I Built a Garden Room from Scrap: A Case Study

Faced with a need for a potting shed for the vegetable plot in his garden and a demand for a summerhouse from his wife, David Enstone* looked for a way of achieving it as cheaply and as ecologically aware as possible.

“As we’re tenants, there’s little point in ploughing lots of money into home improvements.

“The landlords say that we can do whatever we want, but it’s just sunk money as far as we’re concerned, so cheap or free was the way to go,” David said. “I wanted the project to be as green as possible as well, both in terms of materials and heating and lighting it,” he added.

Stable Materials

Having already revamped the kitchen with discarded units found through ‘freecycle’ David started looking for garden sheds that he could convert. But then a friend bought a house that had a large wooden stable in the garden which they wanted to get rid of.

“It was about three metres by four, with a concrete floor and concrete walls for the bottom sections, but as a source of raw materials it was perfect,” David explained. “We spent a cold January Saturday morning dismantling it and hired a van to transport the wood home.”

As the stable was over two and a half metres high at the apex it was decided to discard the concrete lower sections of the walls and just put up the top two-thirds of the structure. The place where the stable was to go was already laid to concrete as the house had previously had carpentry workshops at the rear.

Palatable Flooring

Pallets discarded by a local chocolate gift factory were treated and screwed together to make the new floor. The more damaged pallets were broken up and the wood used to fill the gaps in the upper surface. Because the summer house was to be heated, leftover loft insulation from a house renovation up the road was pushed into the gap between the upper and lower planks of the pallets.

The original stable door was re-positioned to allow access to the left hand third of the stable which was to form the potting shed section. At the moment it doesn’t have a window but David is sure that one will turn up soon. On the other side French doors (from ‘freecycle’, where else?) open out to face the afternoon sun on the right hand two-thirds that form the summer house section. Decking made from pallet wood will be a project for the spring.

Solar Heating from Scrap

“The piece de resistance, as far as I’m concerned, is the heating”, says David. Two scrap radiators from the neighbour’s renovation were painted black and mounted on the roof in insulated glass-topped boxes. The boxes were made from the glass and wood from a rotten wood-framed greenhouse they took down. Water heated by the sun is pumped down to two more scrap radiators that have been slid into the gaps in the pallet floor. Further insulation in the summer house section is provided by carpet tiles left over from David’s wife’s office renovation.

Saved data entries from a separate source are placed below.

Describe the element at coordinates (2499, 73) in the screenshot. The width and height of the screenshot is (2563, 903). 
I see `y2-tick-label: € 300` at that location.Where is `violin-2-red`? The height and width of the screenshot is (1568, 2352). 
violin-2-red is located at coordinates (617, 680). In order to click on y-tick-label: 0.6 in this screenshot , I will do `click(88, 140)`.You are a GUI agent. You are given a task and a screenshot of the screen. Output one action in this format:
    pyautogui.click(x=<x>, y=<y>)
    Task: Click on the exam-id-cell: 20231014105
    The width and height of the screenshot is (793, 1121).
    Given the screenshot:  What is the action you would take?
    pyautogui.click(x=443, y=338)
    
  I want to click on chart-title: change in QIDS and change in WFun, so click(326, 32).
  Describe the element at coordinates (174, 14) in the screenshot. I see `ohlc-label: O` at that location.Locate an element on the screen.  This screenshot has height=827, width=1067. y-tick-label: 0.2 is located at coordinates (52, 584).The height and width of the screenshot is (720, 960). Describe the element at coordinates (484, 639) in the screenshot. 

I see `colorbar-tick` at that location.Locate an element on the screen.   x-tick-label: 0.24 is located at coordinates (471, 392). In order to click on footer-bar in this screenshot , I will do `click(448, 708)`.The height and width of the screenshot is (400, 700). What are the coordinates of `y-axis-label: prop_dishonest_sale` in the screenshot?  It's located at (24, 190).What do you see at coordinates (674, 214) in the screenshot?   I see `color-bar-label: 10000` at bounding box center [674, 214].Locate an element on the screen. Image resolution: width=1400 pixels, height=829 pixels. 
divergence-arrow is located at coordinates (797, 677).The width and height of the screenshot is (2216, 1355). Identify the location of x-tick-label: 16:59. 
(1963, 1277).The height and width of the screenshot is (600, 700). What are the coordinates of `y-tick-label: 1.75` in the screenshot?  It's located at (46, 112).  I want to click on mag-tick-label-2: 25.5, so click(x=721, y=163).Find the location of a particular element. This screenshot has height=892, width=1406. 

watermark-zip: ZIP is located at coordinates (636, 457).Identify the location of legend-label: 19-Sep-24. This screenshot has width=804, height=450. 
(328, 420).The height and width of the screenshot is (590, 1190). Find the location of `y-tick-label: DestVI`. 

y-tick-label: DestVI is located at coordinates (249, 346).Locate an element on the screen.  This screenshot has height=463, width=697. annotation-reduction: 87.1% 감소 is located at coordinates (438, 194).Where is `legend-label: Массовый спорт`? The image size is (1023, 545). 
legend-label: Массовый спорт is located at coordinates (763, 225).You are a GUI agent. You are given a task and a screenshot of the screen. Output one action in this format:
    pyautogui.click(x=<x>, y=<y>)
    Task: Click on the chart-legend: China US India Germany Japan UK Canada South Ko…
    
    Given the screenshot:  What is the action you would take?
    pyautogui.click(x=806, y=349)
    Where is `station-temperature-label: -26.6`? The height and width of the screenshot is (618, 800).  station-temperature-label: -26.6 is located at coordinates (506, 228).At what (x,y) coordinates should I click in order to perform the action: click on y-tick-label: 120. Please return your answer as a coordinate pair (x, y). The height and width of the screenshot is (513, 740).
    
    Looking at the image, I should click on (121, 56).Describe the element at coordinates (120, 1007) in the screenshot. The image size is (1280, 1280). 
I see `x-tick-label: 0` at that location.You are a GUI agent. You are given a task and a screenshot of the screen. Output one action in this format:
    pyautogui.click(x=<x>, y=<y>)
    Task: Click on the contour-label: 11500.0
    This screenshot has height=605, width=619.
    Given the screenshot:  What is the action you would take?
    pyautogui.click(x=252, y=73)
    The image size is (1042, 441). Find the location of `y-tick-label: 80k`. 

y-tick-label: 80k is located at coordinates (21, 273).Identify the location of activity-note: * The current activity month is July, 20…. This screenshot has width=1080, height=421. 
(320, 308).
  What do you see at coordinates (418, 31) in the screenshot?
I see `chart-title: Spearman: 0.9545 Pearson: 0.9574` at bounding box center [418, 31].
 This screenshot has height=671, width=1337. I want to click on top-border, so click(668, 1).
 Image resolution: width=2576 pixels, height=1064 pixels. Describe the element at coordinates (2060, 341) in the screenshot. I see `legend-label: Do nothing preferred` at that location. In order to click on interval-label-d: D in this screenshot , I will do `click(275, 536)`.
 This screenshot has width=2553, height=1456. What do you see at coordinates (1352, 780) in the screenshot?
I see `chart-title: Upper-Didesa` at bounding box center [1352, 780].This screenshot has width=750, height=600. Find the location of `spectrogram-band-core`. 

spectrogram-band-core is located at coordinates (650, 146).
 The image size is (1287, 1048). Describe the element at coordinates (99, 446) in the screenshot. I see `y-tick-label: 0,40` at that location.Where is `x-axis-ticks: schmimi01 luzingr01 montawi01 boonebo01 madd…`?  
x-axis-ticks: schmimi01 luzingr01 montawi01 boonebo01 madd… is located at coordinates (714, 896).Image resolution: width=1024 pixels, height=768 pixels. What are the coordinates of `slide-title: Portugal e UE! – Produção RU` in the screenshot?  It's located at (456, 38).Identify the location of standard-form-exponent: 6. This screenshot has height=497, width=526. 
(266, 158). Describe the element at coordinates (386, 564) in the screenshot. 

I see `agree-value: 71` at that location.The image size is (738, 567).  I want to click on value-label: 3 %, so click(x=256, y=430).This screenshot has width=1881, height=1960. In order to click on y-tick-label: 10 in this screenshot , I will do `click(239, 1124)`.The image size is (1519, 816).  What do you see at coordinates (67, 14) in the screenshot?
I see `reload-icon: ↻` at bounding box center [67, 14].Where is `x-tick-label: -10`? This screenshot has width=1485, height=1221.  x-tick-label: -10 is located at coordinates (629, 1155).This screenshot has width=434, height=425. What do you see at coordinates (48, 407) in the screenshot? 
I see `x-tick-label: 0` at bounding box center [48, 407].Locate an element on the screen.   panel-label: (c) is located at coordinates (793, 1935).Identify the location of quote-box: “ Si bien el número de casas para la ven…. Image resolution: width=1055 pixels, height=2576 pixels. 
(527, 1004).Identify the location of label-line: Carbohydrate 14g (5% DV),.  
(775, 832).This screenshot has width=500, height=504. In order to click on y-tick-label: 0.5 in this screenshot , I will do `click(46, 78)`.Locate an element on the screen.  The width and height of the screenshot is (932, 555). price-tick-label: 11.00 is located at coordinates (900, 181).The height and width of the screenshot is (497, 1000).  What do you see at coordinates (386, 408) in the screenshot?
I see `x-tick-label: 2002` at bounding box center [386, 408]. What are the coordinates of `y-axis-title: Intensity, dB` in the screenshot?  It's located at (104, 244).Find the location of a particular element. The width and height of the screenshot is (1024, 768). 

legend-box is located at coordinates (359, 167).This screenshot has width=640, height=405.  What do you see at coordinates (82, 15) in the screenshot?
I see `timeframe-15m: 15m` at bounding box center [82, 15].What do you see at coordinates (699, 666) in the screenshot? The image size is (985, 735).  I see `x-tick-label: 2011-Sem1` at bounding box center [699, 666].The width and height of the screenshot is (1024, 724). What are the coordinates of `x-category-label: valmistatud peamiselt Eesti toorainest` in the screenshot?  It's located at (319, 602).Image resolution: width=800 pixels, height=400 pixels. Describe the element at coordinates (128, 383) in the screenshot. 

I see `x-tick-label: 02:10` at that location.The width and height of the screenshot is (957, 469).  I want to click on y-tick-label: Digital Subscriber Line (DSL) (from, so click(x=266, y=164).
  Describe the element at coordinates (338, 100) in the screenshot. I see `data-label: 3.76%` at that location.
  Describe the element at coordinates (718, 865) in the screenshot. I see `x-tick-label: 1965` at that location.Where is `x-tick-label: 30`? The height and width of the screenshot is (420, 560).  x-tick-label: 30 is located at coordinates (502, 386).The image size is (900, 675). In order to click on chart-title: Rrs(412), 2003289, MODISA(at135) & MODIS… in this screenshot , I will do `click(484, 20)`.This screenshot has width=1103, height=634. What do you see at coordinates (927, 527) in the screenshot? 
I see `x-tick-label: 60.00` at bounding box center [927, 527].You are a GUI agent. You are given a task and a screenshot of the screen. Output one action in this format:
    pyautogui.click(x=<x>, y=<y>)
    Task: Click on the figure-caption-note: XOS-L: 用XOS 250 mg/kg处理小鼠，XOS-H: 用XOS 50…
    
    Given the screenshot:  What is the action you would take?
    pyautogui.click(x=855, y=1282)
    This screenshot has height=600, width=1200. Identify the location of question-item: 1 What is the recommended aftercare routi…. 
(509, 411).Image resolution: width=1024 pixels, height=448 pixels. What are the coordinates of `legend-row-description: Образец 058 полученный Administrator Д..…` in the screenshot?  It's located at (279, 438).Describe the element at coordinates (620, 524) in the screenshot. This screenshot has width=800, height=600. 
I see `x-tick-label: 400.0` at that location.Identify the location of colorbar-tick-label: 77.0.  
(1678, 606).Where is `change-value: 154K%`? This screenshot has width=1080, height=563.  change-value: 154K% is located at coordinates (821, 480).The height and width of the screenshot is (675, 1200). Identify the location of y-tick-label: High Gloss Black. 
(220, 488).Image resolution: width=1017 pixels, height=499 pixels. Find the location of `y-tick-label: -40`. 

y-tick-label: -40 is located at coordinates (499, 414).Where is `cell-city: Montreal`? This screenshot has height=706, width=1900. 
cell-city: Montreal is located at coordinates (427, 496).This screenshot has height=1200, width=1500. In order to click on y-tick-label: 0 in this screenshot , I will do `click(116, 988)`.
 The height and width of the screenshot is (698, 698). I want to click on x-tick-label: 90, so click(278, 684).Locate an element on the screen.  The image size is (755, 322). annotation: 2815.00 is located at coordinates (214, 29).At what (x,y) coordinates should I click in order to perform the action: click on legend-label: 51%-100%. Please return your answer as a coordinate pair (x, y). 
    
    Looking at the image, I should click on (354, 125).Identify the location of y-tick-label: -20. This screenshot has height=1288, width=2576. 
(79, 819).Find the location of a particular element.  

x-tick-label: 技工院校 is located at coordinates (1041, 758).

“The pump is from the windscreen washers of an old car and is powered, along with the lighting, by two car batteries charged by a solar panel,” David explained, “all of it sourced from one trip to a breakers yard. We took the headlights and spot lamps off the car as well, they’re mounted in the ceiling, so they look like ordinary downlighters.”

Follow on Projects

There’s more work to be done. David is researching making insulation from shredded paper (but he’s not sure how to make it fire-proof) and when that’s worked out he’ll insulate and board the internal walls of the summerhouse section and decorate. The windscreen pump is a bit too noisy, so he’s looking out for an alternative or ways of soundproofing it. But so far he’s happy with the results.

“It’s dirt cheap, we spent £70 on the van hire and £30 at the breakers yard,” he said, “but it stopped being about the money. The challenge of spending less has turned into a challenge to re-use as much as possible. Everything apart from the electric solar panels was destined for the dump, absolutely everything is scrap.”

“But because we took time and care over it, it doesn’t look like a ramshackle affair” he said, “I’m really proud of what we’ve done.”